From 5e93ea1da26da5594c0a5a5853d6023fb220ea88 Mon Sep 17 00:00:00 2001
From: Kovid Goyal <kovid@kovidgoyal.net>
Date: Thu, 28 Jan 2010 09:43:14 -0700
Subject: [PATCH] Conversion pipeline: If <body> tag is not under <html> move
 it to the correct place. LIT Input: Strip embedded <metadata> and <guide>
 elements.
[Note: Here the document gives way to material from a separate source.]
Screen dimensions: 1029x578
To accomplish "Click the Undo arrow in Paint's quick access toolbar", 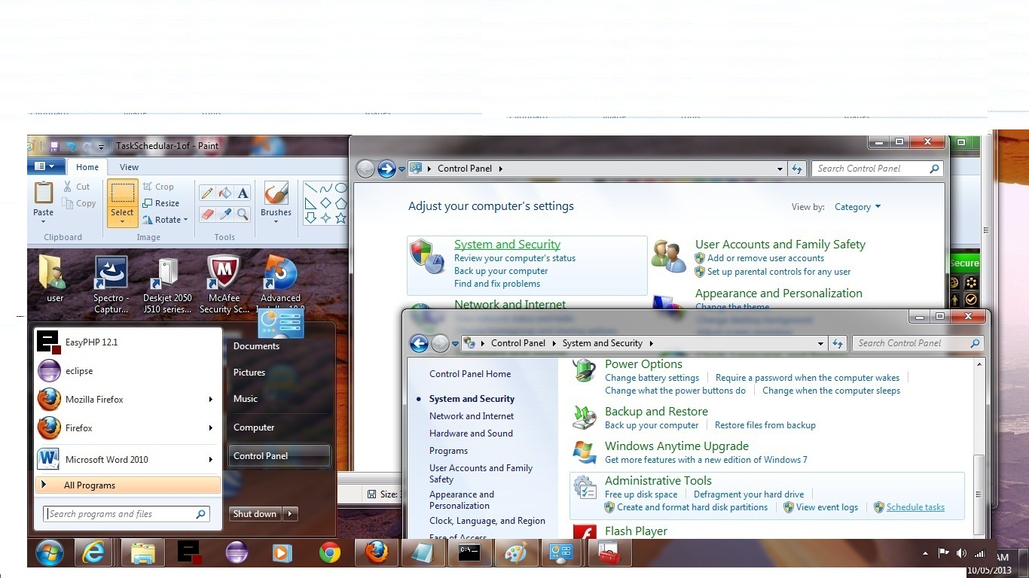I will click(71, 147).
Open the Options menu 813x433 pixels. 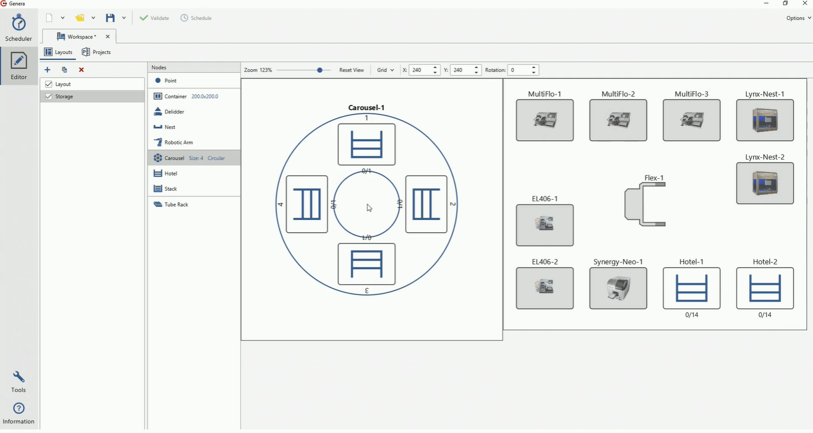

Fixes #4712 (Unable to convert .rtf and .lit files to .EPUB)

---
 src/calibre/ebooks/lit/input.py  |   5 +
 src/calibre/ebooks/oeb/base.py   |  12 ++-
 src/calibre/ebooks/pdf/reflow.py | 158 +++++++++++++++++++++++++++++--
 src/calibre/ebooks/rtf/input.py  |   4 +-
 4 files changed, 166 insertions(+), 13 deletions(-)
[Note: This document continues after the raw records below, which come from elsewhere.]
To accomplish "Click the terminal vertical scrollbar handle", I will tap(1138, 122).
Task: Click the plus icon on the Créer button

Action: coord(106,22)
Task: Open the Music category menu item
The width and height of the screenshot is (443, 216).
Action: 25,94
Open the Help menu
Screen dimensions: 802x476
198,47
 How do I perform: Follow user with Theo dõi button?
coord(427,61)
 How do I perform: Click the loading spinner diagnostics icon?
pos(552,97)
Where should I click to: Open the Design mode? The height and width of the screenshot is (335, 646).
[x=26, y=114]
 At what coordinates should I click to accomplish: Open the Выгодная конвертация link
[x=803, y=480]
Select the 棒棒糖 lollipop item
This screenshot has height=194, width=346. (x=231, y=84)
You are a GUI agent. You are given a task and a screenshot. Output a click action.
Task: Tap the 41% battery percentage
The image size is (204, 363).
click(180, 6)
diff --git a/src/calibre/ebooks/lit/input.py b/src/calibre/ebooks/lit/input.py
index 8655d8b189..89873196c9 100644
--- a/src/calibre/ebooks/lit/input.py
+++ b/src/calibre/ebooks/lit/input.py
@@ -26,6 +26,11 @@ class LITInput(InputFormatPlugin):
         for item in oeb.spine:
             root = item.data
             if not hasattr(root, 'xpath'): continue
+            for bad in ('metadata', 'guide'):
+                metadata = XPath('//h:'+bad)(root)
+                if metadata:
+                    for x in metadata:
+                        x.getparent().remove(x)
             body = XPath('//h:body')(root)
             if body:
                 body = body[0]
diff --git a/src/calibre/ebooks/oeb/base.py b/src/calibre/ebooks/oeb/base.py
index 18d3de1e56..c93a0689b2 100644
--- a/src/calibre/ebooks/oeb/base.py
+++ b/src/calibre/ebooks/oeb/base.py
@@ -909,9 +909,15 @@ class Manifest(object):
                         'content': '%s; charset=utf-8' % XHTML_NS})
             # Ensure has a <body/>
             if not xpath(data, '/h:html/h:body'):
-                self.oeb.logger.warn(
-                    'File %r missing <body/> element' % self.href)
-                etree.SubElement(data, XHTML('body'))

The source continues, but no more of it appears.